No es la primera vez, aunque al inicio sucedía con más frecuencia. Primero iba Margarita sola y regresaba con la cara roja e hinchada como una granada del llanto, que era su única forma de lidiar con su debate entre el alivio y la angustia. Cuando ella enfermó, empecé a ir yo. Lo bueno fue que no tuve que toparme con los cuerpos recién fallecidos. No logro imaginar las atrocidades que quedaron grabadas tras los párpados de nuestra pobre madre. No, para cuando la responsabilidad recayó sobre mis hombros, lo único que me mostraban eran huesos y retazos de tela ennegrecidos por la tierra y el moho. Hasta hace tres días. La antigüedad y la descripción anatómica coincidían. Me tomaron una muestra de sangre. Hace poco llamaron para avisarme que el cotejo dio positivo.

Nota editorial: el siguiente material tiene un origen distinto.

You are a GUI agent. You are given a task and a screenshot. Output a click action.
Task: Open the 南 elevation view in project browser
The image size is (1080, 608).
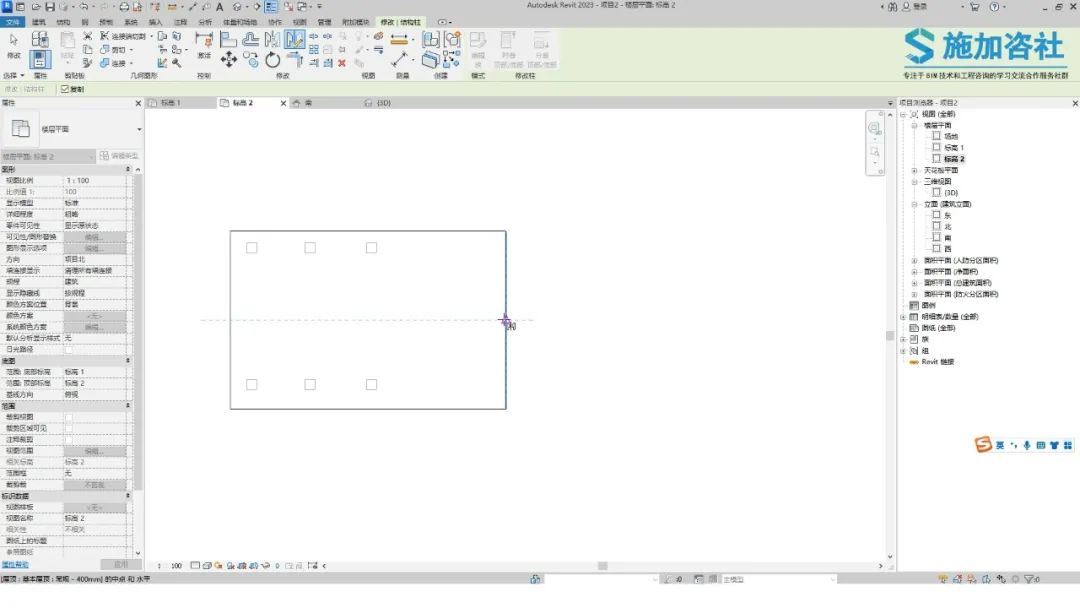coord(948,238)
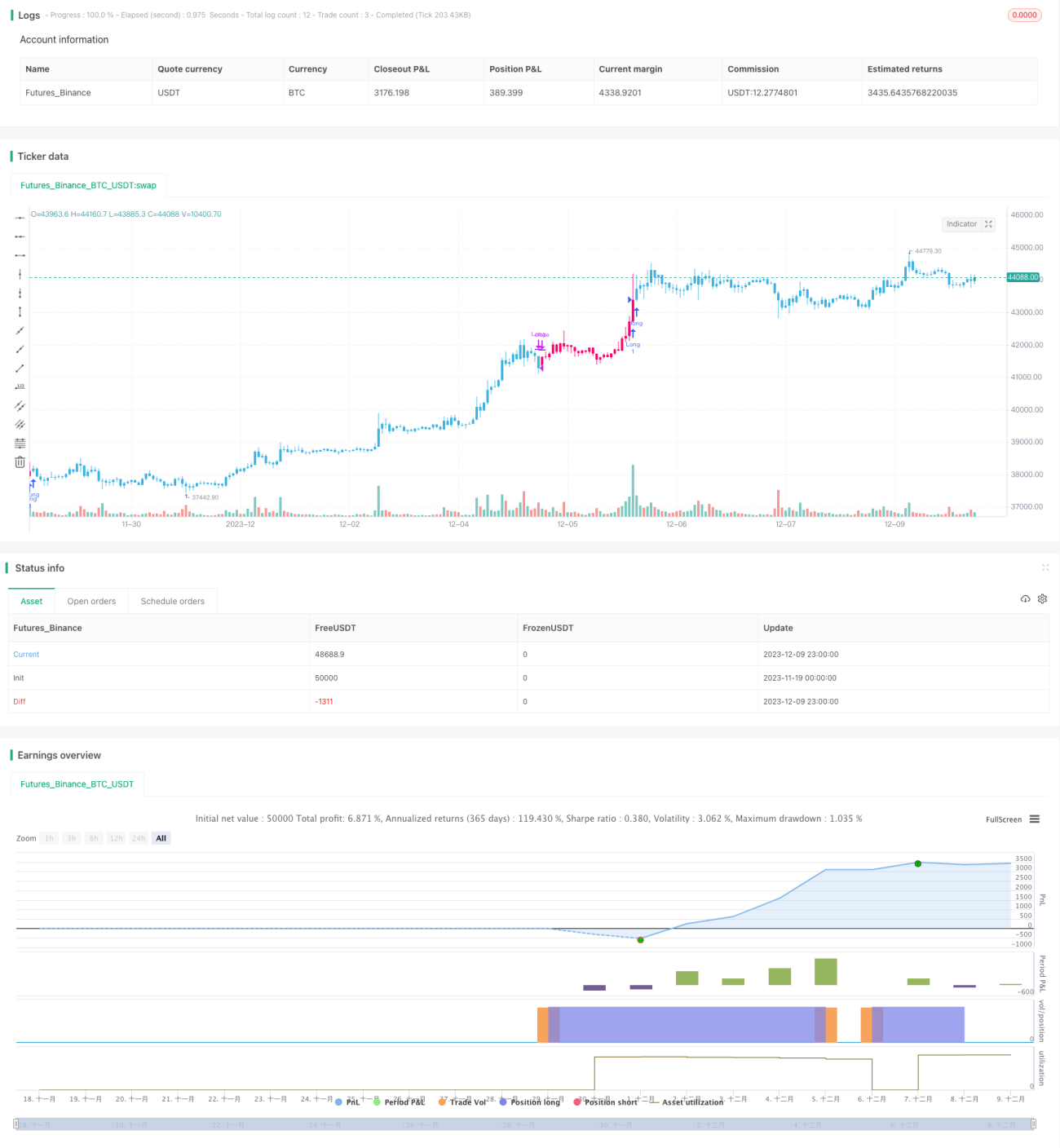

Me pregunto si serías como yo, si hubiese sido yo el perdido. ¿Te habría temblado la mano esa noche frente a Manuela? ¿Serías el tímido, el compungido? Al releer el informe del forense me pregunto, además, qué fue de la mitad del todo que no vivió. Me pregunto si en algún rincón de mi alma quedará todavía un retazo de esa conexión mística, un fragmento de ese hilo invisible que nos ataba las mentes, que me lleve de vuelta al momento en que las manos se soltaron. Y entonces intuyo el absurdo, la imposibilidad de que el sustraído fuera el perfecto Gabriel, el despierto, el superdotado. No, el sobreviviente jamás es el más débil, es la ley natural. No pudo ser Daniel, el simplón, el despistado. La mirada perdida sin intuir el peligro, la mano que se soltó por su falta de firmeza en el agarre. La tela áspera y maloliente que me cubre el rostro y los enormes brazos que me aferran el torso como tentáculos. El bamboleo del auto y el sabor de las lágrimas y los mocos ardiéndome en el filo de los labios secos de tanto gritar. Los minutos que se alargan entre latidos frenéticos y la comezón helada del pánico. La primera patada en el estómago que me deja sin aire. Las rodillas se abren contra el suelo empedrado, el cráneo diminuto y perfecto se estrella en la roca como una maceta que cae. Mi inocencia inmortal se desvanece de golpe y queda reemplazada por el conocimiento del dolor verdadero, de su gusto salado. El dolor es negro como la tela que me cubre los ojos; su tacto es tierra áspera que cruje bajo los pasos del verdugo invisible. Un sonido metálico se aproxima y una punzada incandescente me abre las costillas, que crujen al romperse. Ya no respiro, Gabriel. Muero sin llegar a comprender el origen del horror en nuestro plácido mundo de paredes celestes. Sin abandonarme a la locura de preguntar sin descanso por esa otra parte de mí, por esa extremidad idéntica que me fue arrancada.


Estas manos que no sé si son mías o tuyas- ya no logran sostener la pluma. ¿Te suplanté para escapar de la muerte? Si he sobrevivido tanto tiempo con la consciencia carcomida por la duda es solo gracias al consuelo de haberte librado de esta pena. Margarita murió hace dos años. Ni un solo día dejó de buscarte.